* [TASK PROMPT]:
Only the number is wanted: how many lines of the data contain "agent"?

* [PROVIDED DATA]:
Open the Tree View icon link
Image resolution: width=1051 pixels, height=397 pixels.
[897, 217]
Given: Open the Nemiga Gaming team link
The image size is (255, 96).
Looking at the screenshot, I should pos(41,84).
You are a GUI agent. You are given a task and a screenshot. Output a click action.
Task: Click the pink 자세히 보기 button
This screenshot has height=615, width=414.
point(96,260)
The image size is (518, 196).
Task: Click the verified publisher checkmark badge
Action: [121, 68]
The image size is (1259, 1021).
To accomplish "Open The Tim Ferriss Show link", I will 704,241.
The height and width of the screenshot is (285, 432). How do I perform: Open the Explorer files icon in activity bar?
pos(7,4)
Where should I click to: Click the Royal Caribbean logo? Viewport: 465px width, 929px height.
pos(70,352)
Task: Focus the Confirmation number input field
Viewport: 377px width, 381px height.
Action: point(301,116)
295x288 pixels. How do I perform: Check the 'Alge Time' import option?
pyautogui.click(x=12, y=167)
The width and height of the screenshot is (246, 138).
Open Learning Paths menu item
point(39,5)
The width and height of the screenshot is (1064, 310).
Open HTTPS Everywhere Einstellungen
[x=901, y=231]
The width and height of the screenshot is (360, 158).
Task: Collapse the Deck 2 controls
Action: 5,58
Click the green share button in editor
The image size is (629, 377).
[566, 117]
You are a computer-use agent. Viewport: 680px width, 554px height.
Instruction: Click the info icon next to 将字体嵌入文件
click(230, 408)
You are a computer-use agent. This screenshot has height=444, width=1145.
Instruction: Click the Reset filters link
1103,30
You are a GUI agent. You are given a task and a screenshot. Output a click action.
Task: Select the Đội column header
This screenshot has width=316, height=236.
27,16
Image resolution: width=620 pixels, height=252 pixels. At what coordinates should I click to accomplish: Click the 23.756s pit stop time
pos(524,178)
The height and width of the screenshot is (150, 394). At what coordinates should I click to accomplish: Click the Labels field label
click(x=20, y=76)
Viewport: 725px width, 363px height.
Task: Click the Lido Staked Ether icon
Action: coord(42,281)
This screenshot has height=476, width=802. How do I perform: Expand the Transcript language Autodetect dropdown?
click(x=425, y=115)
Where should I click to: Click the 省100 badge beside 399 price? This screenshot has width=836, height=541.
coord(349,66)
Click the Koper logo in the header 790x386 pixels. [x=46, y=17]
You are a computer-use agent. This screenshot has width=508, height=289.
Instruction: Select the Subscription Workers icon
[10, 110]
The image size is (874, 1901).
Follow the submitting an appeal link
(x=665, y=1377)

* [PROBLEM SOLUTION]:
5